In terms of energy consumption, CO2-footprinting, production, and, last but not least, disposal, natural stone has an outstanding track record.

* No primary energy at all is required in production. Marble, granite and other types of natural stone are there for the taking. Steel, on the contrary, requires melting the ore at temperatures of 1,400° C, glass requires 1,200° C and concrete requires cement, which, in turn, consumes a large amount of energy in production.

* Working the stone, e.g. sawing raw block into slabs, polishing, and cutting to size requires a similar amount of energy compared to other building materials.

* With respect to transportation, local material has the best track record.

* One important point in foot-printing is the longevity of natural stone. The material is resilient and thus durable. Surface renewal is easily achieved. Reclaiming material is more economical in terms of energy consumption than recycling: recycling e.g. of steel or glass requires melting down the material, a process which requires again very high temperatures and uses a lot of energy.

* And then there is the longevity of natural stone coupled with its strong emotional lifespan: one never tires of gazing at it.

* And natural stone is a good investment: marble, granite and other types of stone ensure permanent high value of real estate. One could say stone turns the home into a savings bank.

* At some point, of course, every building will be torn down.
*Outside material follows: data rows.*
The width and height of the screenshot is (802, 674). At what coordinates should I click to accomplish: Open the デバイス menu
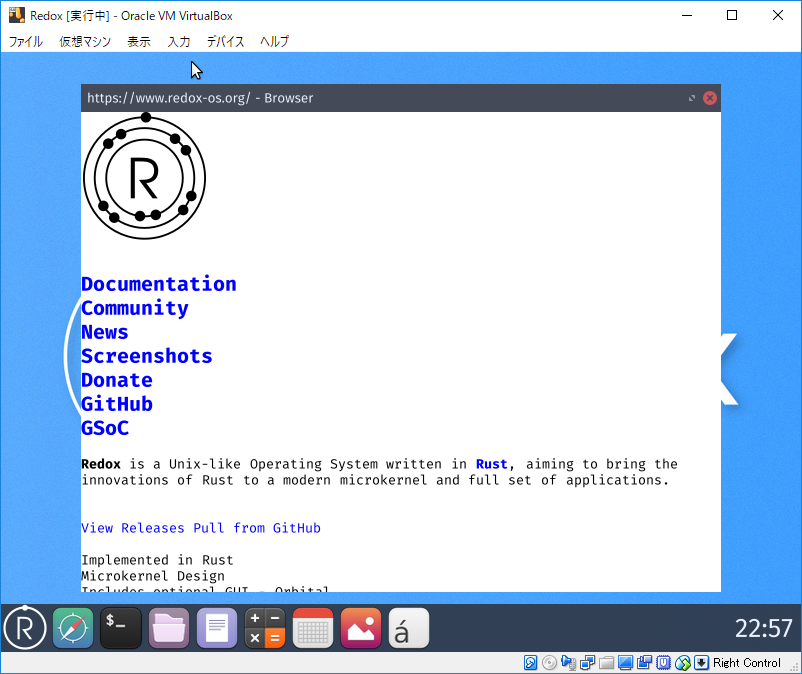pyautogui.click(x=226, y=42)
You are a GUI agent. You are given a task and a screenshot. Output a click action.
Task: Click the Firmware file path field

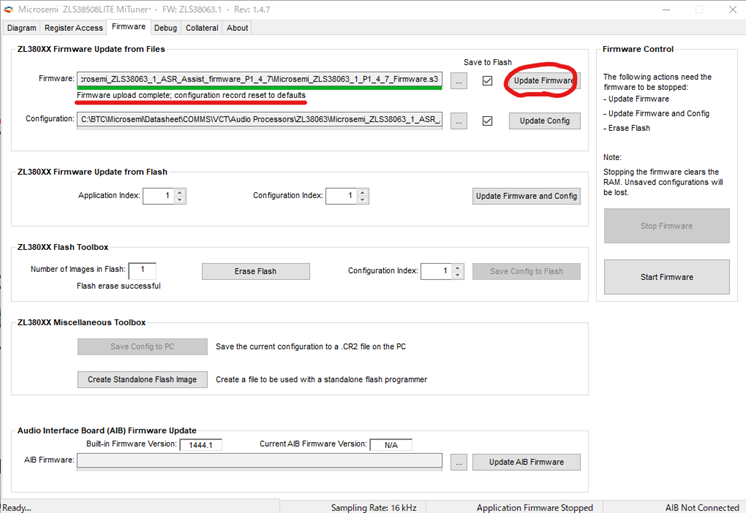(260, 79)
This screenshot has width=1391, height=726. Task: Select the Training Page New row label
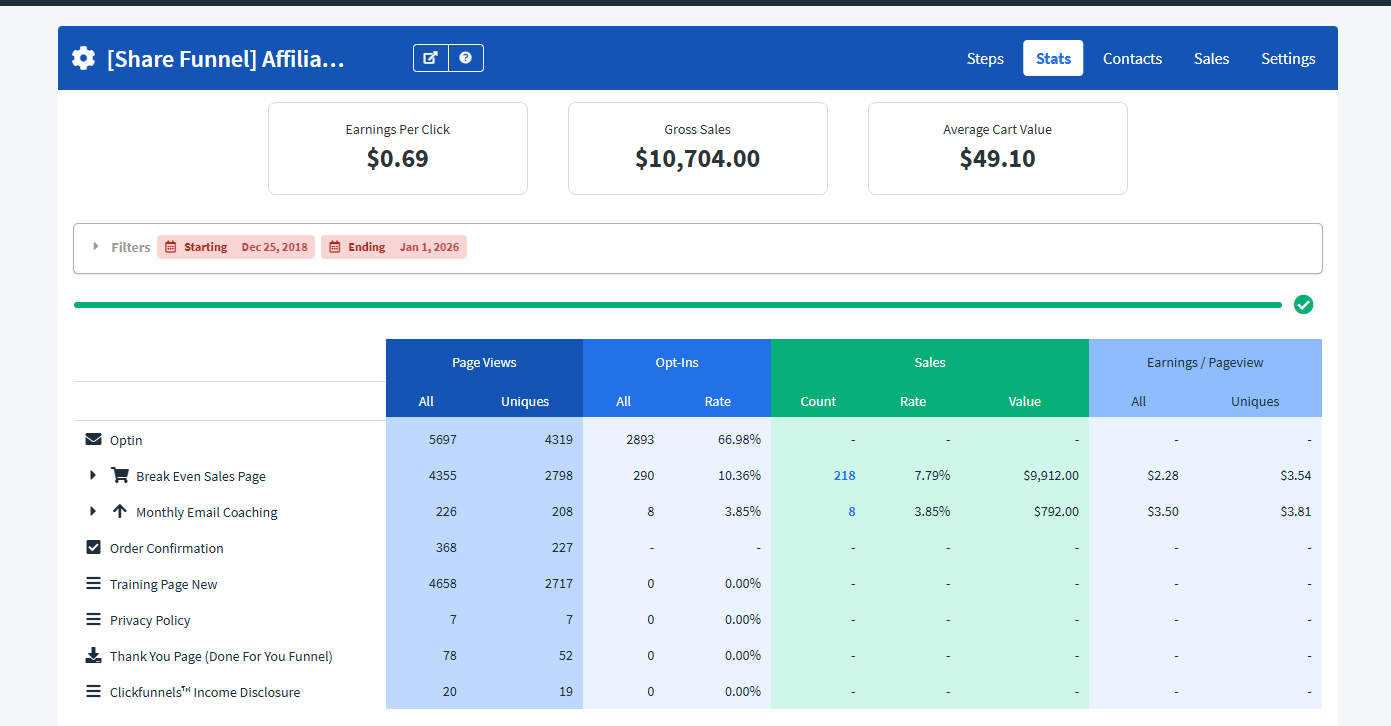(x=163, y=583)
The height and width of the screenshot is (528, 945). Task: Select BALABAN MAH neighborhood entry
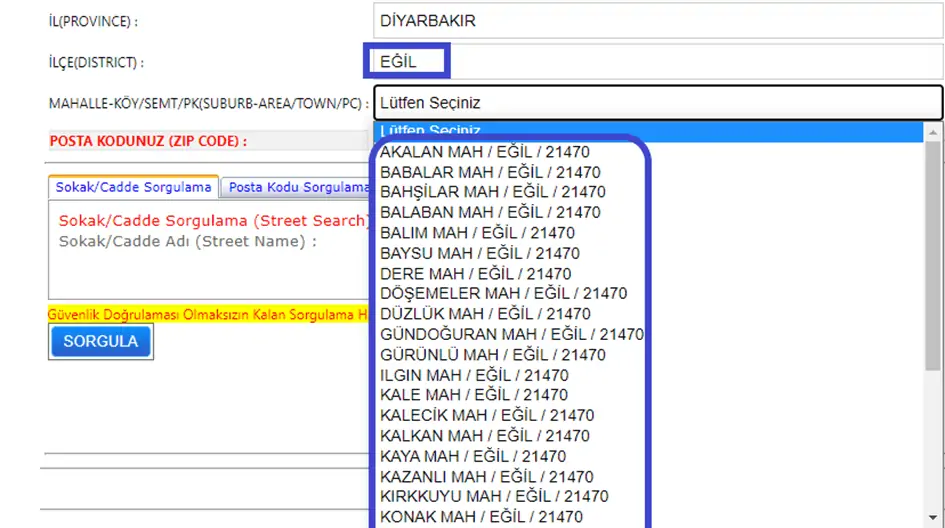(x=490, y=212)
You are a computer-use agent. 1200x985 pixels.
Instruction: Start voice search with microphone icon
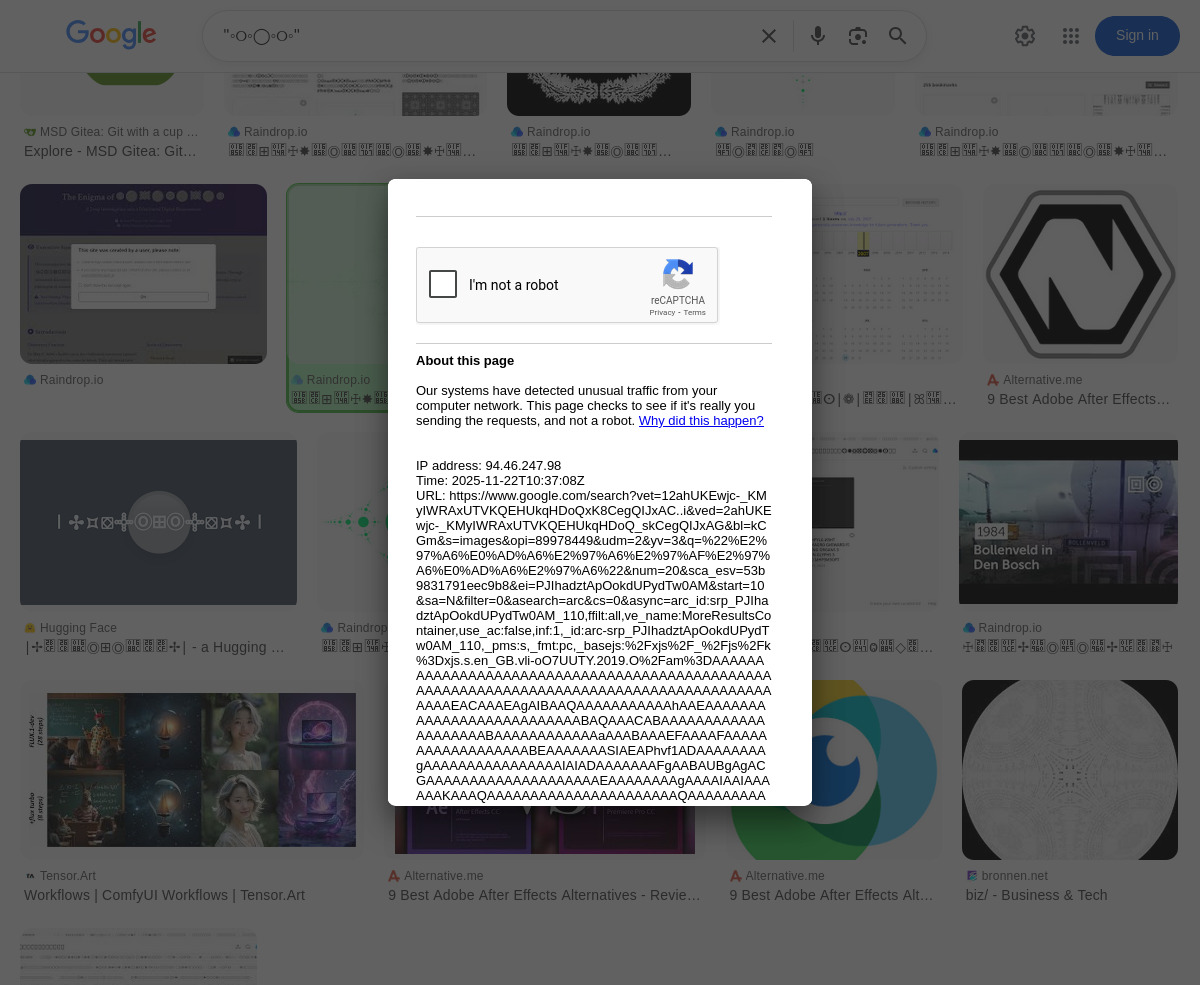click(818, 37)
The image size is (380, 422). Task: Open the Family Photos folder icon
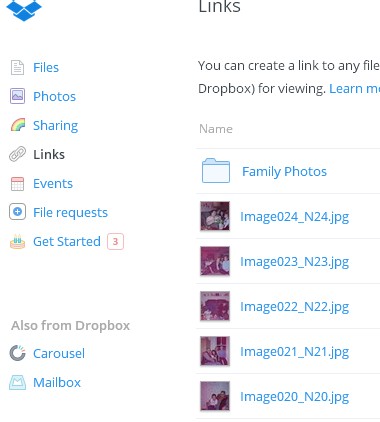pyautogui.click(x=216, y=171)
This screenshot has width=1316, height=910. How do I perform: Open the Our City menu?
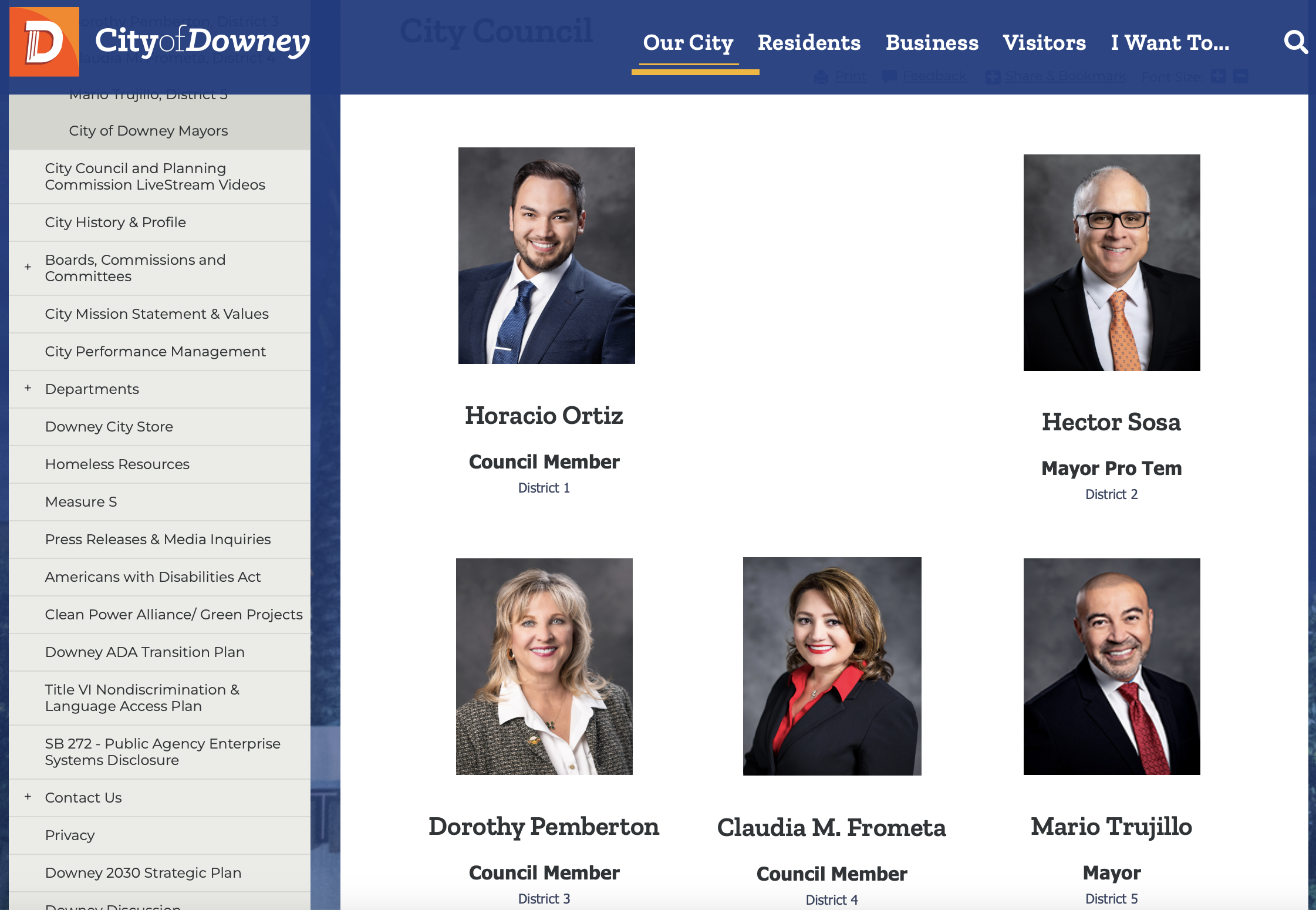pos(688,43)
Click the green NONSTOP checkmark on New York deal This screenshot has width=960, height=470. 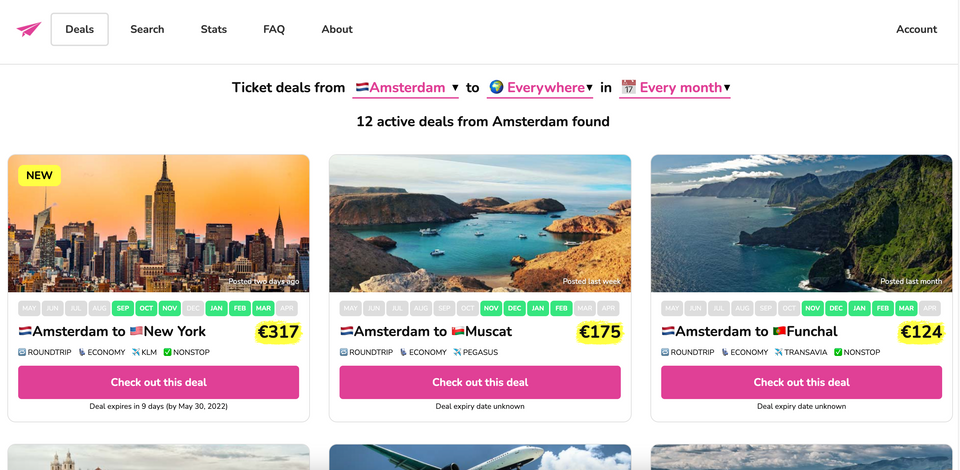coord(168,352)
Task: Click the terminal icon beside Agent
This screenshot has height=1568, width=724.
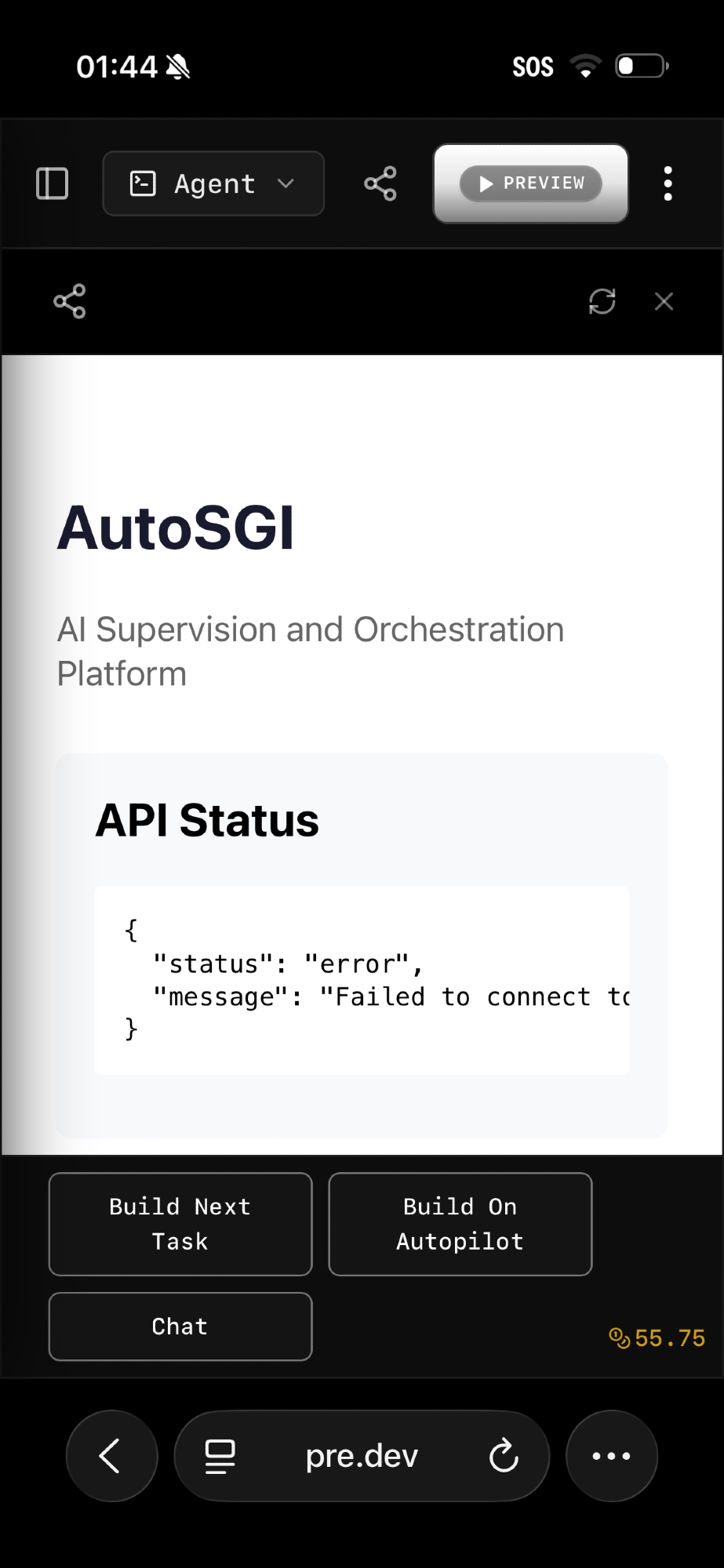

But when the time comes, stone can be reclaimed with minimal investment. This is true for flooring tiles, as it is for stairs and windowsills to name but a few.

* Even when downcycled natural stone can be reused again and again, finally finding its way to use as gravel or mulch – ashes to ashes, dust to dust, nature’s cycle for stone.

* Natural stone is also an excellent thermal reservoir. This is why kilns and burner-ovens are clad in stone. Some modern office complexes use stone floor tiles as part their climate control and air conditioning.

* Beside wood and clay natural stone is possibly the only building material that can claim to be 100% natural

* On balance there is a downside to natural stone: quarries have an indisputably negative impact on landscape. But defunct and abandoned quarries are quickly reclaimed by nature; even active quarries have their quiet corners in which rare flora and fauna can flourish in a protected surrounding. Clay, too, requires digging and neither sand nor gravel used for concrete fall from the sky. Only wood is a truly renewable raw material – but the commercial forest surfaces are never sufficient for building a city.

* Gardening and landscaping provide further opportunities for natural stone to expose its green side. Drywalling is all the buzz because it provides special living areas for fauna. Gabions are similarly eco-friendly, and stone heaps always provide living space for many small animals.

The Deutsche Naturwerkstein-Verband DNV has compiled exact figures in its study on sustainability. A digest can be downloaded free of charge in English or German.

Long version print: 10 € plus shipping

Above mentioned Portuguese company LSI Stone has done a lot in making sustainability a topic. One is a webpage, and one a video released long before Fridays for Future-campaign became known.

But even Kermit the frog knew that „It’s not that easy being green“ as he once sang in Sesame Street.